Ban Panko in Smithsonian:
With their small furry bodies and large inquisitive eyes, gray mouse lemurs can seem like a cross between a pug and an alien. In fact, these Madagascar primates share much in common with us. For one, they feel mounting stress as their forest habitat is destroyed—and new research shows how living under constant pressure can hurt their survival. Mouse lemurs are a subgroup of lemurs that boast the title of smallest primates on Earth. The gray mouse lemur (Microcebus murinus), which measures in at just under a foot from nose to tail and weighs around two ounces, is the largest species within that group. It's currently considered to be a species of "Least Concern" by the International Union for Conservation of Nature's "Red List," but the organization does note that the population of gray mouse lemurs is declining due largely to habitat loss.

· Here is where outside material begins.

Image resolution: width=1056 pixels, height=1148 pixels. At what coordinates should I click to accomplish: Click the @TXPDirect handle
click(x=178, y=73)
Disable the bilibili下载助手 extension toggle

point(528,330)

Overall, Madagascar's dozens of lemur species have long faced threats from deforestation and hunting by humans. "It's well known that this species is under very high pressure from anthropogenic activities and habitat loss," Josué Rakotoniaina, an ecologist at Germany's Georg-August University of Göttingen, says of his choice to scrutinize these petite primates in particular. "But there was no study of how those human activities can affect these animals ecologically." Mouse lemurs are proving surprisingly useful to scientists studying human diseases, thanks to their conveniently small size (about double the size of a mouse, with a tail up to twice the length of their body) and genetic similarity to us (they’re primates, like us and unlike mice). In recent years, scientists have found that they make the perfect model for looking at obesity, eye disease and even neurological disorders like Alzheimer’s disease and dementia.